東レは素材メーカーとして、自社の熱硬化・熱可塑性樹脂を用いたPLA-NETJの実証実験を行う。
それと同時に、得た知見に基づいて素材開発手法(PLA-NET J上で要求される特性の予測技術を含む)と熱硬化性プラスチック(CFRPを含む)の新規カスケードリサイクル技術を開発する。
進捗・成果
- 素材回収⇒前処理(粉砕)⇒再生処理⇒再基材化⇒成型加工の5つの過程を想定したPLA-NETJの実証実験を開始した。2025年度は再生処理の実証検証をすすめ、実際のリサイクラーでの処理結果をPLA-NETJに展開し、課題の抽出を実施した。
- リサイクルされる材料の物性推算やカーボンフットプリント(CFP)の計算を進め高い精度で予測できることを確認した。
図1 CFRPの物性・特性予測
- 炭素繊維複合材料の新規カスケードリサイクル技術の開発を進めた。

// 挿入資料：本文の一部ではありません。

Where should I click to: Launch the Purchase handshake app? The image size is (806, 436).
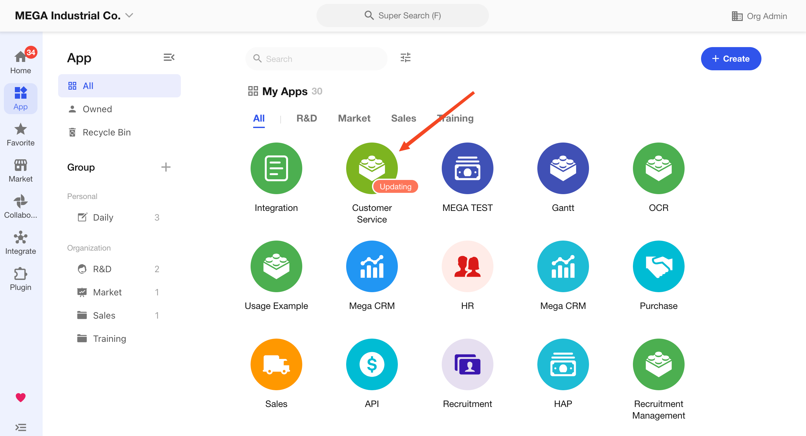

組み合わせるマトリックス樹脂を取り除き、炭素繊維を取り出す従来型のリサイクルに対して、マトリックス樹脂の改質を行い、再生処理により、新規中間基材化する技術コンセプトを立証した。
- また、実際の使用環境を想定した環境加速試験(耐候試験)を行い、屋外10年相当でも特性低下がないことを確認した。